Matteo Salvini complica ulteriormente il caso dei fondi russi alla Lega. Durante l’intervento in Senato di Giuseppe Conte, il ministro dell’Interno non sarà presente in Aula.
Salvini aveva detto che avrebbe parlato dopo il premier e molti erano convinti che lo avrebbe fatto dai banchi del Senato. Invece dal Viminale arriva la notizia che il Ministro sarà impegnato nel comitato per la pubblica Sicurezza. Appuntamento fissato alle ore 16.00, trenta minuti prima l’intervento di Giuseppe Conte in Aula.

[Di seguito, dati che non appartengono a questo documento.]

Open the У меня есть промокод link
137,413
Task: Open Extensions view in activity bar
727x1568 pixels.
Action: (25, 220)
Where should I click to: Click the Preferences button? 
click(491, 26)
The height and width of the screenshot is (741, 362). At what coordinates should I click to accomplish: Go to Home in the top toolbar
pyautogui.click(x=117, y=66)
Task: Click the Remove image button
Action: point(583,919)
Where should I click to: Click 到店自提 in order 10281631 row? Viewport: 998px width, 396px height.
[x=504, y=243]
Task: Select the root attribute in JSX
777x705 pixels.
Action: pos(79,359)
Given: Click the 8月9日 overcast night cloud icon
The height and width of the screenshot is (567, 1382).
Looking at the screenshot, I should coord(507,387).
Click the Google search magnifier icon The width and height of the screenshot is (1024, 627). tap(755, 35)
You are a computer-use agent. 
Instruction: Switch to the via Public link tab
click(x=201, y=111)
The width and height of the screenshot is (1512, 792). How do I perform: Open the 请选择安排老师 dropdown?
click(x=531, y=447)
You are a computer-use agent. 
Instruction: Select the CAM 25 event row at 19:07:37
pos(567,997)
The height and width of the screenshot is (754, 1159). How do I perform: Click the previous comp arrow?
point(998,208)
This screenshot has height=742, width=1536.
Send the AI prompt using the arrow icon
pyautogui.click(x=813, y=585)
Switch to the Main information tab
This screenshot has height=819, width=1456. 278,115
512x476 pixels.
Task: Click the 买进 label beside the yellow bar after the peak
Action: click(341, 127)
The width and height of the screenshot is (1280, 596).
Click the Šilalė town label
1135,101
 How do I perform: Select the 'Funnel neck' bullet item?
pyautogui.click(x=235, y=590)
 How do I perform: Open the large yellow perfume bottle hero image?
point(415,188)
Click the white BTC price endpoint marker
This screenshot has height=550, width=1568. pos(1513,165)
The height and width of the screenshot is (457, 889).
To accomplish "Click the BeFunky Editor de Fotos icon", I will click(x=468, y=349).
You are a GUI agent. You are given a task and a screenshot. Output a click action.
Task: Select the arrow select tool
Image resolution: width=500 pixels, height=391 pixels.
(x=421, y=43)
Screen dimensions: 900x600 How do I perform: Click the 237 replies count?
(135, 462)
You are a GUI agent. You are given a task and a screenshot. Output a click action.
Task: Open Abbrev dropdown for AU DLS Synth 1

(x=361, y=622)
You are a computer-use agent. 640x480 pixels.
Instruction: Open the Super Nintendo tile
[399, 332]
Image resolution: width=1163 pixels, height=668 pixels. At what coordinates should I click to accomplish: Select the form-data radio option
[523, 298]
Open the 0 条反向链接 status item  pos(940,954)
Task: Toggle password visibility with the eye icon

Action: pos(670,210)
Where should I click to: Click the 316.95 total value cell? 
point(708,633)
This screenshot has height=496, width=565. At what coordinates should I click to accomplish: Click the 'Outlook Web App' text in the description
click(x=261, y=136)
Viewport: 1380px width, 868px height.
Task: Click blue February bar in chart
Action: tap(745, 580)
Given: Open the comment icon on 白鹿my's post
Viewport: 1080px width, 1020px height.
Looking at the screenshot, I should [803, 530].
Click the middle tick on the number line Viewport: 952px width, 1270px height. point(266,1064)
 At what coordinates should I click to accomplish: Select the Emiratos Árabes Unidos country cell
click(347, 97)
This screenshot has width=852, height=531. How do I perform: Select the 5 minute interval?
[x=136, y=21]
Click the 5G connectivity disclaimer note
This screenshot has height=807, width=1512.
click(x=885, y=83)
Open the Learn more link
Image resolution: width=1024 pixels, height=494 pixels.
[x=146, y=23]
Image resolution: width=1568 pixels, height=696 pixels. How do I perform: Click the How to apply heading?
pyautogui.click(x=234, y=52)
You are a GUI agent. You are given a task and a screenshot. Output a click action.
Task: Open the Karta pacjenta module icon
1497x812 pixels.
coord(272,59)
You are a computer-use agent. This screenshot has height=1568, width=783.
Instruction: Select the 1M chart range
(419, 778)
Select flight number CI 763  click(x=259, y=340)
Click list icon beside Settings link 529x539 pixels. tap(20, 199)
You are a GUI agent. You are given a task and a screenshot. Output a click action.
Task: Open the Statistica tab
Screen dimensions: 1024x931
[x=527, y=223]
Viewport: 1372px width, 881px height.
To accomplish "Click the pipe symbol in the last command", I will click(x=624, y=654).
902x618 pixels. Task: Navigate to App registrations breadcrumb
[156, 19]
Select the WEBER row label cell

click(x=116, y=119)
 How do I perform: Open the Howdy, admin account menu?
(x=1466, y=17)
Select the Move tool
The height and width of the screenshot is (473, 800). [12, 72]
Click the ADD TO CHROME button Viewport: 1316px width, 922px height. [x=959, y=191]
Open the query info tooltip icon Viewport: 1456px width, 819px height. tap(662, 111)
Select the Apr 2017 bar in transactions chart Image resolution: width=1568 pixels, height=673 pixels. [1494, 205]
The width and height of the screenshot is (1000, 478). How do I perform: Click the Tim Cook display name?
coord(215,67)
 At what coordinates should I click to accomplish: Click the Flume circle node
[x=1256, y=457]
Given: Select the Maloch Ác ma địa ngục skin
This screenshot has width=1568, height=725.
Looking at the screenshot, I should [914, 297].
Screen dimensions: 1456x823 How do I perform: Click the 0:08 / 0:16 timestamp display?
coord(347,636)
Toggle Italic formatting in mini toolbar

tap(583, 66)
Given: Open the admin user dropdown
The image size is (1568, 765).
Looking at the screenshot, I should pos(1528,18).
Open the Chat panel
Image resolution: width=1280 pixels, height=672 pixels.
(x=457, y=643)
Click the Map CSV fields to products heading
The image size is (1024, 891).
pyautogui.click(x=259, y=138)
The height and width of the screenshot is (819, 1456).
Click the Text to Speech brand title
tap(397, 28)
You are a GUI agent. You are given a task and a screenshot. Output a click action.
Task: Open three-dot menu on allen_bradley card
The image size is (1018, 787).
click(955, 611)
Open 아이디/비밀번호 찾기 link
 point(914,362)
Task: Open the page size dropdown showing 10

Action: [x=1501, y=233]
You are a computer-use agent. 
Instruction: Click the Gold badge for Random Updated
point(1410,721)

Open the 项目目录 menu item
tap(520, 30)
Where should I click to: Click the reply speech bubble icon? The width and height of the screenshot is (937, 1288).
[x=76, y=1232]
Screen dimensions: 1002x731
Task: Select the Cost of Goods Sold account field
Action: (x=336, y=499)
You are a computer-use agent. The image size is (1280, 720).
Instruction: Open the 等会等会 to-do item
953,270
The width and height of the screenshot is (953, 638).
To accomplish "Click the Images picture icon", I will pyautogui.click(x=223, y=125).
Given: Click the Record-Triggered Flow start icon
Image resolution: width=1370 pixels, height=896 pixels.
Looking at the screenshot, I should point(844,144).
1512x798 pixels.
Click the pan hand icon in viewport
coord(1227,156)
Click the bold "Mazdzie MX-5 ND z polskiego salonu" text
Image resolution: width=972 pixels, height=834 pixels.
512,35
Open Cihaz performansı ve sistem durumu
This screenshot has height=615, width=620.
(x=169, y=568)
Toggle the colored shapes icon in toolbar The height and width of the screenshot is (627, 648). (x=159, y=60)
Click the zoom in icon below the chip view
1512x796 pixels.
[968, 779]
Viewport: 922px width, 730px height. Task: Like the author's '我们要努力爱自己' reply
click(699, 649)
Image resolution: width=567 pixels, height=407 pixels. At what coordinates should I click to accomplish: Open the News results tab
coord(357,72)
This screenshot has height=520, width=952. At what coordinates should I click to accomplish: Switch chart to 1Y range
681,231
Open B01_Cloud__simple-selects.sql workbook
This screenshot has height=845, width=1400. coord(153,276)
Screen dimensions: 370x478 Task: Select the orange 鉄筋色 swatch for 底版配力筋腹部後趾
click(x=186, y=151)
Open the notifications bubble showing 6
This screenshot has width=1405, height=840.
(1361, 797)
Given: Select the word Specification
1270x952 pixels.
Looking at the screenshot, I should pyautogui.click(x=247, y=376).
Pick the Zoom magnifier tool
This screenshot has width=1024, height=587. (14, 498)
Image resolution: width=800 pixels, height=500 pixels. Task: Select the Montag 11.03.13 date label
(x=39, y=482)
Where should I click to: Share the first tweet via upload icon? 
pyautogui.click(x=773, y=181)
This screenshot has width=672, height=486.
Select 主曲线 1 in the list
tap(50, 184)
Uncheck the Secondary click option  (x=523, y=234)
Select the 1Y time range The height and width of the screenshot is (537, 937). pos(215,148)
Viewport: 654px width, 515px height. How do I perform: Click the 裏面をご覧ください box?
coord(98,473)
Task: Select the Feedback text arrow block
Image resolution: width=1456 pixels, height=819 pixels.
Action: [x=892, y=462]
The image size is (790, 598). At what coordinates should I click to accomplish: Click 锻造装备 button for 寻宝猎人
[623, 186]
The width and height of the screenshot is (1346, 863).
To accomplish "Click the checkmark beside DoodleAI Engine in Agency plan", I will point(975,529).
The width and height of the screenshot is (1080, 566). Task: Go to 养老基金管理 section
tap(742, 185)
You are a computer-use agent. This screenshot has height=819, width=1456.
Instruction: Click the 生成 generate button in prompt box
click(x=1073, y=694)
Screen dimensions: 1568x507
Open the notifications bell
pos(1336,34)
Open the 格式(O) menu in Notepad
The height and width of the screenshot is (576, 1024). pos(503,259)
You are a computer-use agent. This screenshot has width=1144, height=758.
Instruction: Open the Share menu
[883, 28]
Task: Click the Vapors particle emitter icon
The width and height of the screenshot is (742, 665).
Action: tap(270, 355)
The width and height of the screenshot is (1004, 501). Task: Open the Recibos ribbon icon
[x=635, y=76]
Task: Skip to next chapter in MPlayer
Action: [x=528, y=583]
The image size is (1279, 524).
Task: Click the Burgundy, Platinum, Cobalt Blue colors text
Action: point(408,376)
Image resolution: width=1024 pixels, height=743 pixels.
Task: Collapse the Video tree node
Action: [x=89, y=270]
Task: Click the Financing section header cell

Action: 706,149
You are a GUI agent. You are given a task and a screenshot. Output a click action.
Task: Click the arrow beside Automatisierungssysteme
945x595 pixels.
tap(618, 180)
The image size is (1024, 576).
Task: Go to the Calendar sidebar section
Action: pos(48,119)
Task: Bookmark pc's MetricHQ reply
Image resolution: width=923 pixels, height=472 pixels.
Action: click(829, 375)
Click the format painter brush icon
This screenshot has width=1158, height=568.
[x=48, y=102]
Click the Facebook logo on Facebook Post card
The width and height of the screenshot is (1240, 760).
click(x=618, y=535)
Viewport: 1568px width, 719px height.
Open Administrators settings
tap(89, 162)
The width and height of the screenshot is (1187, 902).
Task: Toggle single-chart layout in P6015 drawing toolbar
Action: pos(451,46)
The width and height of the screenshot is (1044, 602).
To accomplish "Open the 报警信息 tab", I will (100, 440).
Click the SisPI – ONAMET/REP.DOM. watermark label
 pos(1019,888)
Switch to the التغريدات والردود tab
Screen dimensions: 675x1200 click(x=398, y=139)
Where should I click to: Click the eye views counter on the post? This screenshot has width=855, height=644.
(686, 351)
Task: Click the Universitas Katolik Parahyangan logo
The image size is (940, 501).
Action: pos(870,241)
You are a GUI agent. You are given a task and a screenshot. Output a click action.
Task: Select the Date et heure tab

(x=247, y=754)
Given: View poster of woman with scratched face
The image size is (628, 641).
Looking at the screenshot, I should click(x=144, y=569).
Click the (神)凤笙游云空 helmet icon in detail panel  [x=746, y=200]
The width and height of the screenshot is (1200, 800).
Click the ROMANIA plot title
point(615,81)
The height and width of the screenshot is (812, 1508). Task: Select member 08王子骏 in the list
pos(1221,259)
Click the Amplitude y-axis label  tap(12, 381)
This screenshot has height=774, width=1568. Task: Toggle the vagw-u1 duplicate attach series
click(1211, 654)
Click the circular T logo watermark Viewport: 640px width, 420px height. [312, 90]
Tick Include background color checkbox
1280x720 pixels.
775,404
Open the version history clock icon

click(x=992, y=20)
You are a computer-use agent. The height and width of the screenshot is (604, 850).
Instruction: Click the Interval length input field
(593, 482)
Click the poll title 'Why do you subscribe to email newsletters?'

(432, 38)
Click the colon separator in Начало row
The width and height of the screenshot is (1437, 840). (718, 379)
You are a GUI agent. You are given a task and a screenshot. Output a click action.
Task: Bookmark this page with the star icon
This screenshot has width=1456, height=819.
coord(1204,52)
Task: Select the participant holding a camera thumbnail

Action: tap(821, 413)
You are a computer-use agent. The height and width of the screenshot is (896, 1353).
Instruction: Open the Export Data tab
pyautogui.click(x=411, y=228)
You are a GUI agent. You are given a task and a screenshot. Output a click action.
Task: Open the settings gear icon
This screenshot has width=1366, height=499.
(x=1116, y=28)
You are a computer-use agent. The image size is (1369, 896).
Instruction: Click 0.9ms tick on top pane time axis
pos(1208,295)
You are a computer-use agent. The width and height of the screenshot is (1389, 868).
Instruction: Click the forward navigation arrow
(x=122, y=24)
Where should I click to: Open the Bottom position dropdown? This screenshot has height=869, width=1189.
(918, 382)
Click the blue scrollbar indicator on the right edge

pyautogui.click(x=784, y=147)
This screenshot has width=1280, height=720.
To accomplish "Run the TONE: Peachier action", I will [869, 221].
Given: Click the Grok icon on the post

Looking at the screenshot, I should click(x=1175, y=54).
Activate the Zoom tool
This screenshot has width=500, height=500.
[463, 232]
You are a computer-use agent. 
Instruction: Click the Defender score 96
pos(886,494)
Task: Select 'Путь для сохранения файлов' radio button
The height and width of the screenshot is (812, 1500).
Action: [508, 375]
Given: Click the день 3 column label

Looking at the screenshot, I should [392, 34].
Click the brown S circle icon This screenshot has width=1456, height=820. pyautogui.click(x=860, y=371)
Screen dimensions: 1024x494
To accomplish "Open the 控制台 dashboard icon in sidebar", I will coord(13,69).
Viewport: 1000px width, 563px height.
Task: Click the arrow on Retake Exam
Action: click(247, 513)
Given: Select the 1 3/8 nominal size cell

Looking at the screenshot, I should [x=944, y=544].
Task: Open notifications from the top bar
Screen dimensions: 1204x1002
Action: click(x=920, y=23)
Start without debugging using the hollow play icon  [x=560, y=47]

Stando alle voci che circolano a Roma, la strategia di Salvini, identica a quella delle persone indagate per il caso Moscopoli, sarebbe stata consigliata dalla Bongiorno, ministro della Pubblica Amministrazione oltre che valido legale. Meglio non rilasciare dichiarazioni almeno fino alla fine delle indagini. Meno informazioni vengono dai diretti interessati e meno piste si danno agli inquirenti. In realtà è molto probabile che Matteo Salvini prenda la parola e lo faccia con una diretta dalla sua pagina Facebook. Almeno un post è garantito.
Resta ora da capire cosa dirà il premier Giuseppe Conte. Vestirà i panni del capo di governo e non certo quelli dell’avvocato, quindi realisticamente darà garanzie all’America sulla posizione fedele dell’Italia, che già con gli accordi economici con la Cina aveva creato qualche imbarazzo agli alleati atlantici.
Il premier si è chiuso nel suo studio ed è come se fosse tornato alla sua vecchia professione di professore e avvocato. Centellinando le parole, scegliendo sfumature, cesellando i periodi. Anche se Matteo Salvini non sarà al Senato ad ascoltarlo.
Ma l’avvocato del popolo italiano e della tenuta dei gialloverdi si è incaricato di una doppia spericolata impresa di equilibrismo. Uno: non mettere un dito in un occhio a Matteo Salvini senza per questo appiattire il governo su una vicenda scivolosa e imprevedibile come quella del Russiagate. Due: dare un segnale forte al riottoso contraente di governo, sfilandogli la pistola fumante della crisi dalle mani, aggiungendo al discorso di mercoledì al Senato un doppio lavorio su Tav e autonomie.
L’obiettivo è anche quello di togliere aria al progetto del suo vicepremier di cui si sussurra, quello di sostituirlo a Palazzo Chigi. Ai collaboratori Conte ha spiegato di essere al servizio del paese e garante del contratto su cui si fonda questo governo, ma di non essere disposto a resistere a tutti i costi: “Così come ho accettato, sono pronto a fare un passo indietro se non ci fossero più le condizioni”, il senso del ragionamento fatto più volte ai suoi.
A Montecitorio ci sarà però un antipasto di quello che succederà al Senato: alle 15.00 il presidente del Consiglio Conte risponderà al question time alla Camera e sarà quasi sicuramente chiamato a intervenire anche sulle grandi opere, dopo il cambio di rotta sulla Tav.
Conte a Palazzo Madama proverà a volare alto, difendendo l’operato del governo genericamente inteso come insieme del tutto, senza citare la specificità del duo Salvini/Savoini. Ribadendo con forza che niente e nessuno potrà mettere in discussione l’ancoraggio dell’Italia al sistema storico di alleanze, all’euro atlantismo, nonostante lo sguardo ampio con il quale si tendono ponti anche verso Mosca. Ci sarà Matteo Renzi, che prenderà parola per il Partito democratico, scelta che non è passata senza rumoreggiamenti fra i Dem, per un’oretta di comunicazioni senza dibattito con cui i gialloverdi tutti provano a chiudere il caso.